INSTRUCCIÓN 1: Transcribe del texto sobre Habermas el fragmento que va desde "Habermas diferencia dos" hasta "inserta la tradición.", ambos incluidos.
INSTRUCCIÓN 2: Escribe lo que sigue en el texto sobre la teoría social de Habermas, a partir de su última oración.

:: TEXTO EXTRAÍDO

La fundamentación de la crítica sobre bases materiales, es decir, una teoría como praxis crítica y especulativa, es considerada por Habermas como integrada en el paradigma de la filosofía de la conciencia. Por eso, su giro teórico le obliga a fundamentar la crítica en la idea de un consenso libre y general, es decir, hacia el trascendentalismo. La acción comunicativa se presenta como el paradigma de la sociedad, no es ya la economía sino la ampliación del concepto de reproducción social material al del entendimiento comunicativo lo que fundamenta la integración y la constitución de la sociedad. Habermas parte de la epistemología para llegar al análisis social, en lugar de partir de una crítica material de la sociedad. La dominación se presenta desde su perspectiva como el desarrollo de un consenso moral. La dualidad que aparece en esta hipótesis consiste en que el entendimiento intersubjetivo consuma la dominación a través de un consenso, aunque no sea libre y sin coacción, y la posibilidad emancipativa de ese entendimiento. Las relaciones de dominación y el conflicto social quedan asimilados al proceso comunicativo del entendimiento entre sujetos. Habermas interpreta dos formas de racionalidad subyacentes en la formación de las sociedades: la racionalidad instrumental que, a partir del nacimiento de la sociedad capitalista, crea una ruptura con respecto a la tradición por la que se rige la acción comunicativa entre los individuos, y que pertenece al otro modelo de racionalidad, que es el comunicativo y que subyace dominado por la instrumentalidad del desarrollo productivo, técnico y científico.
Habermas diferencia dos esferas de acción, la integración sistémica y la integración social, que corresponden al sistema y al mundo de la vida, respectivamente. Interpreta que en el sistema capitalista la acción se escinde entre el mundo de la vida y el sistema, ya que el predominio de la acción instrumental interrumpe el tipo de acción comunicativa. Sistema y mundo de la vida se convierten en esferas autónomas, teniendo en cuenta que «mundo de la vida social» es el horizonte donde se entienden los sujetos al actuar comunicativamente. En ese mundo de la vida es también donde se inserta la tradición.

::::
:: MATERIAL RECOPILADO

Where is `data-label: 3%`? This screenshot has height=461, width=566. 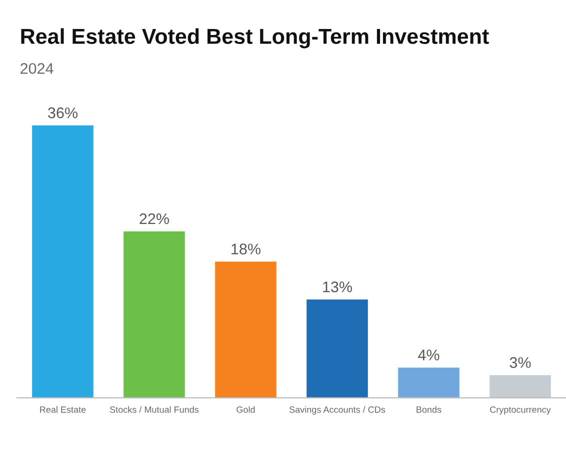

::::

RESPUESTA FINAL 1:
Habermas diferencia dos esferas de acción, la integración sistémica y la integración social, que corresponden al sistema y al mundo de la vida, respectivamente. Interpreta que en el sistema capitalista la acción se escinde entre el mundo de la vida y el sistema, ya que el predominio de la acción instrumental interrumpe el tipo de acción comunicativa. Sistema y mundo de la vida se convierten en esferas autónomas, teniendo en cuenta que «mundo de la vida social» es el horizonte donde se entienden los sujetos al actuar comunicativamente. En ese mundo de la vida es también donde se inserta la tradición.

RESPUESTA FINAL 2:
Si el sistema no abarca la sociedad es porque esta no es ninguna totalidad, así como ningún sistema es absoluto e independiente aunque se conciba como tal. Ante ese dilema, también se deduce que la integración entre sistema y mundo de la vida es una aporía, ya que no son esferas independientes, pero tampoco el sistema se integra de un modo absoluto en el mundo de la vida, de lo contrario no podríamos negar la omnipotencia de la razón transformada de nuevo en mito. En la interpretación habermasiana del desacoplamiento entre el sistema y el mundo de la vida, los mecanismos del sistema desplazan las formas comunicativas de integración social, incluidas aquellas esferas de la acción donde el acuerdo es insustituible, por lo que el sistema coloniza el mundo de la vida social. Si el sistema coloniza y escinde la posibilidad del diálogo y, con ello, la acción comunicativa, es porque todo sistema se constituye como una unidimensionalidad, aunque no se pretenda fundamentalista. Organización no implica sistema. Ningún sistema agota la praxis, ni siquiera la praxis comunicativa, que no es más que una dimensión de la socialización y la racionalidad. Habermas, como buen teórico, eleva la particularidad al concepto, sistematiza y racionaliza incluso lo inabarcable, a la vez que se desprende progresivamente de la concreción inmanente a las relaciones sociales. El diálogo es un medio de emancipación, pero no es el único ni el menos sujeto al dominio. El proceso de ilustración y democracia implica necesariamente un cambio radical en las circunstancias materiales, en donde el diálogo y sus bases sociales son imprescindibles pero no únicos.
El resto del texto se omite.